▶ **Required work**:
Report every line of the rows below that contains the word "button", copying each such line in full.

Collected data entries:
* Start *

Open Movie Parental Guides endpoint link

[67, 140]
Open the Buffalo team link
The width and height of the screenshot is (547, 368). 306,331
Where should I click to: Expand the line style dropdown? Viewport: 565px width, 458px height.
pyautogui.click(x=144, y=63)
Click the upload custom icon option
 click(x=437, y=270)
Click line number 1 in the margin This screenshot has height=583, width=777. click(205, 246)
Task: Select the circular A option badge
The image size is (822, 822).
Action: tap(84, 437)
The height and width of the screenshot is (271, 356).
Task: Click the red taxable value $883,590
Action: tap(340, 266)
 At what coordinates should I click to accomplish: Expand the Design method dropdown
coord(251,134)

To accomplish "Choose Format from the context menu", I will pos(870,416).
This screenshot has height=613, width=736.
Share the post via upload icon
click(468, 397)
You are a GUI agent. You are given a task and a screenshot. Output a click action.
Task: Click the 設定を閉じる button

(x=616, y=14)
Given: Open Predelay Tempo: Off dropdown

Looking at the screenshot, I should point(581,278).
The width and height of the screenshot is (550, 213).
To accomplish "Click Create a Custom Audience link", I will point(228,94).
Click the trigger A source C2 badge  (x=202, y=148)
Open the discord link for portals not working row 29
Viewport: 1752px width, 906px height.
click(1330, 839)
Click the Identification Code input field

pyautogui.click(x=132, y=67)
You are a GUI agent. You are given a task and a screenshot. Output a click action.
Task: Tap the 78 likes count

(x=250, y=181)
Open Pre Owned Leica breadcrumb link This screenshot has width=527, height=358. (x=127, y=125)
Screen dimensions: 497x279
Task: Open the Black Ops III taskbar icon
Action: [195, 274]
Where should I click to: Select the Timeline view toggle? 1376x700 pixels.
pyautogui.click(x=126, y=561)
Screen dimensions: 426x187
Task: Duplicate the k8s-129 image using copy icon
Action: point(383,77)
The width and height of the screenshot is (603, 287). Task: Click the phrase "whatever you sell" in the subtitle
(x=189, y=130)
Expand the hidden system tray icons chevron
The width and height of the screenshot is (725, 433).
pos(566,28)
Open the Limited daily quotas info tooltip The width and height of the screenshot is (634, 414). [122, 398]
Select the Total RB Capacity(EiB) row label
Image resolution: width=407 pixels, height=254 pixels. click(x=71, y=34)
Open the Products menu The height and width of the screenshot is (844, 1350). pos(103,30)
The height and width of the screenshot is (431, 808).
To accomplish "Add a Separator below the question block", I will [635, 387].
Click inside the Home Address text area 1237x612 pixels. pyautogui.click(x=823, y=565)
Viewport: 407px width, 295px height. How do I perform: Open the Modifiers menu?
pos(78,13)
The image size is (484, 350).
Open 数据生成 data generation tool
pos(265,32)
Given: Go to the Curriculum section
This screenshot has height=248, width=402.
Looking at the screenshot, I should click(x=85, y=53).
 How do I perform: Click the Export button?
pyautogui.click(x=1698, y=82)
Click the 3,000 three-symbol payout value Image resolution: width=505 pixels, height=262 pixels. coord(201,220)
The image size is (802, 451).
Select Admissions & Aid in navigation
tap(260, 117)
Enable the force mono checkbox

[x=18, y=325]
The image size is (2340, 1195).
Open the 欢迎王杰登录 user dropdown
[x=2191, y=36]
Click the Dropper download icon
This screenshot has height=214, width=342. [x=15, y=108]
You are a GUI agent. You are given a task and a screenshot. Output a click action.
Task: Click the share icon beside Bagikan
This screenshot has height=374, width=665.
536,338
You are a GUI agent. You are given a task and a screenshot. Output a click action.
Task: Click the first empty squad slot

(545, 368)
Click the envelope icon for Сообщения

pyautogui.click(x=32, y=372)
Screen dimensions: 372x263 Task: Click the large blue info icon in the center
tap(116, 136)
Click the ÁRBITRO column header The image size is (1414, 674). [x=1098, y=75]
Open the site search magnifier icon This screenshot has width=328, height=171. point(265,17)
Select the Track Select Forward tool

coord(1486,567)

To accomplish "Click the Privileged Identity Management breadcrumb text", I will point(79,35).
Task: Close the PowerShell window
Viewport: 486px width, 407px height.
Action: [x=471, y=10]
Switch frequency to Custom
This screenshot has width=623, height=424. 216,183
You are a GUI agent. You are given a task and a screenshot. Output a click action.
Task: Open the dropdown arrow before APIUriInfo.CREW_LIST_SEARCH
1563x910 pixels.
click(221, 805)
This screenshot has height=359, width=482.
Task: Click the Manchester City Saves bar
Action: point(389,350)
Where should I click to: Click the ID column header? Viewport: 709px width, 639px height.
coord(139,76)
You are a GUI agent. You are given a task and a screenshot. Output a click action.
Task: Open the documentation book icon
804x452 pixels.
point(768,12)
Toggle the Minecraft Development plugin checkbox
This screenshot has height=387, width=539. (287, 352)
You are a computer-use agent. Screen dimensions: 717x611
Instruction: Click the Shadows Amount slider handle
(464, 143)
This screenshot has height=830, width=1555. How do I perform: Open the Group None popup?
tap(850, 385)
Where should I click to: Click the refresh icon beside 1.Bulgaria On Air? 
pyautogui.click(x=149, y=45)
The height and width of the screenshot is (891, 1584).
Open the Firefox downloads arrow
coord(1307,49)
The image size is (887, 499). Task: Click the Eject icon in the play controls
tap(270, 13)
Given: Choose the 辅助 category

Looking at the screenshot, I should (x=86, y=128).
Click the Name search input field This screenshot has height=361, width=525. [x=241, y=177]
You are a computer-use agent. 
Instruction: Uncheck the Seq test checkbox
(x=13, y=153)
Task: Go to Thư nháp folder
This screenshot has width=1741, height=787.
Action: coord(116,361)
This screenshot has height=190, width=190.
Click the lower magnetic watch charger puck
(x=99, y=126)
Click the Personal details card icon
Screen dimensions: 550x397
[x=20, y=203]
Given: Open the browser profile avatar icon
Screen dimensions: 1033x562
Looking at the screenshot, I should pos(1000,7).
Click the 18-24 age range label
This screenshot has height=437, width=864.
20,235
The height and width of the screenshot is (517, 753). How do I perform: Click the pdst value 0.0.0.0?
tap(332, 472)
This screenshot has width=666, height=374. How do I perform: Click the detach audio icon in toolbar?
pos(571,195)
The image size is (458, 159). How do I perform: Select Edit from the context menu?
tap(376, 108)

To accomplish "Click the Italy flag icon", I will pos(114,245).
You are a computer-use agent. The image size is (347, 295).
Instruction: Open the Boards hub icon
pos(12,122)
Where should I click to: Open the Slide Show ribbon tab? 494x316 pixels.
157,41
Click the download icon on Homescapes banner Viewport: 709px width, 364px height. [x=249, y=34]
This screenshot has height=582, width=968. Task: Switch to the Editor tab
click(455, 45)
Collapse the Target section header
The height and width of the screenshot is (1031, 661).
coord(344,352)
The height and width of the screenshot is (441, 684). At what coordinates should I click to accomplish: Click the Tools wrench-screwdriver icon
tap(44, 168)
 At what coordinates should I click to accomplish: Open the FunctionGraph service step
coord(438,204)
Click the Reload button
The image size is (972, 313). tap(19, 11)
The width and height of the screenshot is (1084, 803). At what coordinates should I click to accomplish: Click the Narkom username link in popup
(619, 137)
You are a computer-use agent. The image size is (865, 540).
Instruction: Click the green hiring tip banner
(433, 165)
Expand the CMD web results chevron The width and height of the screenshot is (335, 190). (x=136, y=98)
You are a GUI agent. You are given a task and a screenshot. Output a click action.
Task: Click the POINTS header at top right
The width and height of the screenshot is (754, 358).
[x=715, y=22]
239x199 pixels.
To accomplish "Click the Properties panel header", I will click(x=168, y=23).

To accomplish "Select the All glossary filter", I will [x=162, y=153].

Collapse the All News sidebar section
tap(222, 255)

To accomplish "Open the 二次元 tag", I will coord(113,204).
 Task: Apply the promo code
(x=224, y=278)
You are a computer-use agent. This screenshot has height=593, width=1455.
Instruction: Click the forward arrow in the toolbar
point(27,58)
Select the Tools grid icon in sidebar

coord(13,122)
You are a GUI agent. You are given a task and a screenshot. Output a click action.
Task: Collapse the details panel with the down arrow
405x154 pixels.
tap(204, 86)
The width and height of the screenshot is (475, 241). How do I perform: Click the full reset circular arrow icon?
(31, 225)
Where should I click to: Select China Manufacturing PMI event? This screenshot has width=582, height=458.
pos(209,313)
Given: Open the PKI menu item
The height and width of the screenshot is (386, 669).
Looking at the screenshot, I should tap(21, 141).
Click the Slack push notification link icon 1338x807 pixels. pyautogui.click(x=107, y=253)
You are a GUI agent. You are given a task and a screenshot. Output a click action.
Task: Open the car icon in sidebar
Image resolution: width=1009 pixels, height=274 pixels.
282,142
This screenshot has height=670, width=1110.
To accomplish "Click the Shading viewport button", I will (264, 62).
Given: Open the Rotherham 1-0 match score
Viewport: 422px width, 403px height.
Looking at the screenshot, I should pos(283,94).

* End *

▶ **Final result**:
Task: Click the 設定を閉じる button
 How do I perform: Click the Export button?
Click the Reload button
To accomplish "Click the Shading viewport button", I will (264, 62).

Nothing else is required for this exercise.